PROVIDENCE, R.I. [Brown University] — Brown University along with 23 other colleges and universities filed an amicus brief on Monday, June 9, in support of Harvard University’s motion for summary judgment in a lawsuit challenging the federal government’s funding freeze on approximately $3 billion in research grants and contracts to the university.
The amicus brief urged the federal court hearing the case to sustain federal investments in scientific research at U.S. universities, arguing that protecting research is in the public interest and that compromising funding would come with irreparable harm. The brief emphasized that for more than 80 years, the federal government has invested heavily in scientific research at U.S. universities, enabling breakthroughs that save and improve lives and build economies.

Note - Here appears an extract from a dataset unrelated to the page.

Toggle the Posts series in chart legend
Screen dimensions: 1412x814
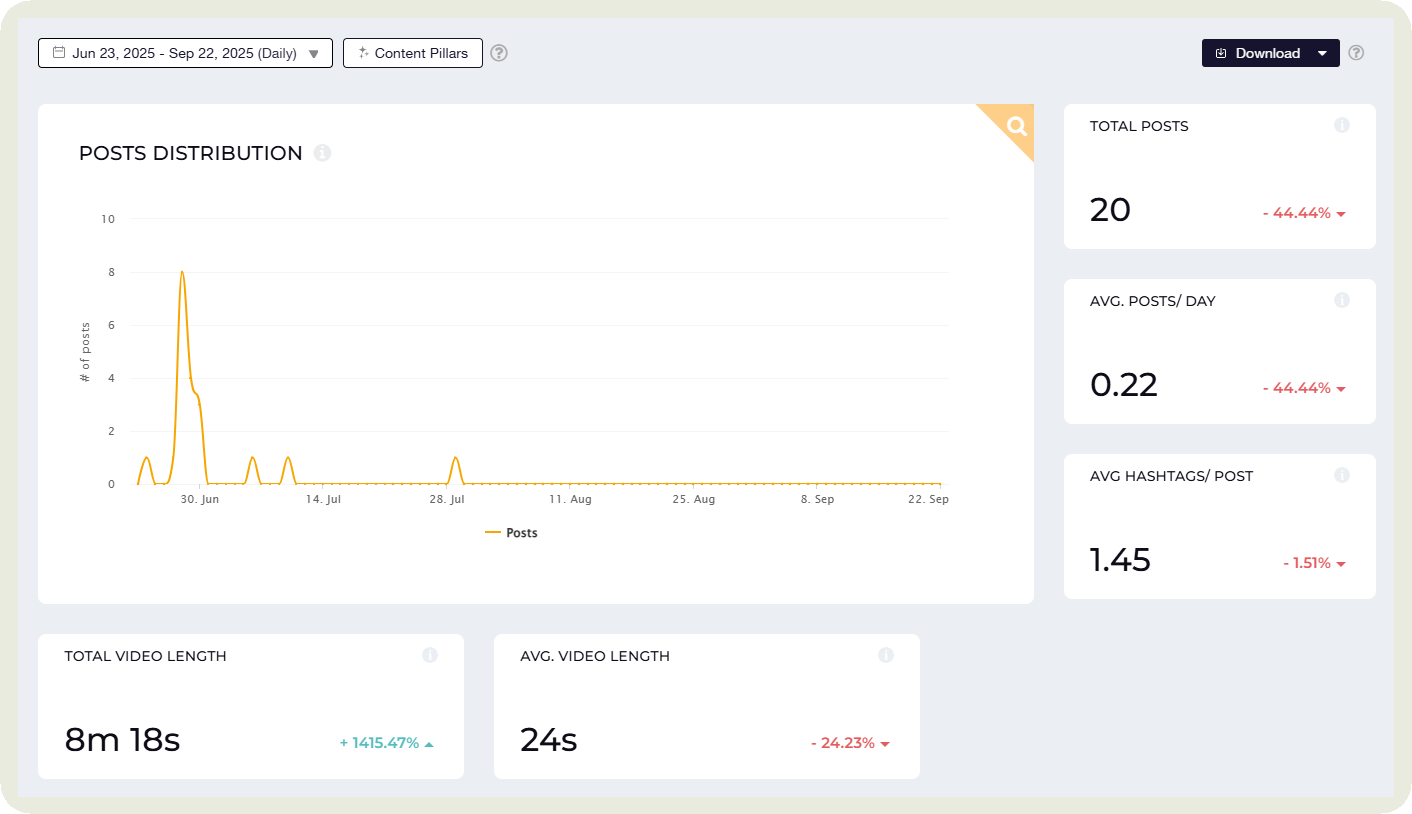[512, 533]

“This funding has fueled American leadership at home and abroad, yielding radar technology that helped defeat the Nazis, computer systems that put humans on the Moon, and a vaccine that saved millions during a global pandemic,” the brief states. “Many of these life-changing and history-altering innovations came out of work that had an entirely different initial focus.”
The amicus brief argued that the U.S. has long advanced scientific research in collaboration with universities, and the result has been a symbiotic partnership that has made America a global leader.

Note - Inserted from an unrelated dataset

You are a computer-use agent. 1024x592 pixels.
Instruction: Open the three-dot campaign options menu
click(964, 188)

“The government identifies projects that are vital to the national interest,” the brief notes. “Agencies award funding for those initiatives, usually on a competitive basis, selecting recipients based on scientific merit and their ability to create value for the American people. And in exchange, the country’s top scientists harness federal resources to drive gains in fields from nuclear power to biomedicine to artificial intelligence.”
The universities argued that broad cuts to federal research funding, like those Harvard is challenging in court, disrupt projects, ruin experiments and datasets, and destroy the careers of aspiring scientists. Funding cuts also deter investment in the long-term research that only institutions with federal funding can pursue, threatening the pace of progress and undermining American leadership.
“Terminating funding to universities jeopardizes American innovation and economic growth by severely limiting their ability to play their vital, longstanding roles in expanding scientific knowledge,” the brief states. “These cuts to research funding risk a future where the next pathbreaking innovation — whether it is a cure for cancer or Alzheimer’s, a military technology, or the next Internet — is discovered beyond our shores, if at all.”
The brief noted that sustained government-university collaboration has contributed to inventions and breakthroughs ranging from nuclear reactors and national security measures to cancer treatments, DNA sequencing technology and hurricane forecasting techniques.
The amicus brief urged the court to grant summary judgment to Harvard in its lawsuit against the government, which would allow the judge to rule on the case without a full trial. Even schools that do not experience direct funding cuts will suffer, it argued — scientists work across institutions, grants issued to one university support researchers from others schools, and cutting-edge research is often conducted via collaboration.
“Extensive cuts to federal research funding to universities threaten much of what has made the U.S. research enterprise a juggernaut of growth and prosperity,” the brief states.
In addition to Brown, the brief’s signatories include American University; Boston University; California Institute of Technology; Colorado State University; Dartmouth College; Georgetown University; Johns Hopkins University; Massachusetts Institute of Technology; Michigan State University; Oregon State University; Princeton University; Rice University; Rutgers University; Stanford University; Tufts University; University of Delaware; University of Denver; University of Maryland, Baltimore; University of Maryland, College Park; University of Oregon; University of Pennsylvania; University of Pittsburgh; and Yale University.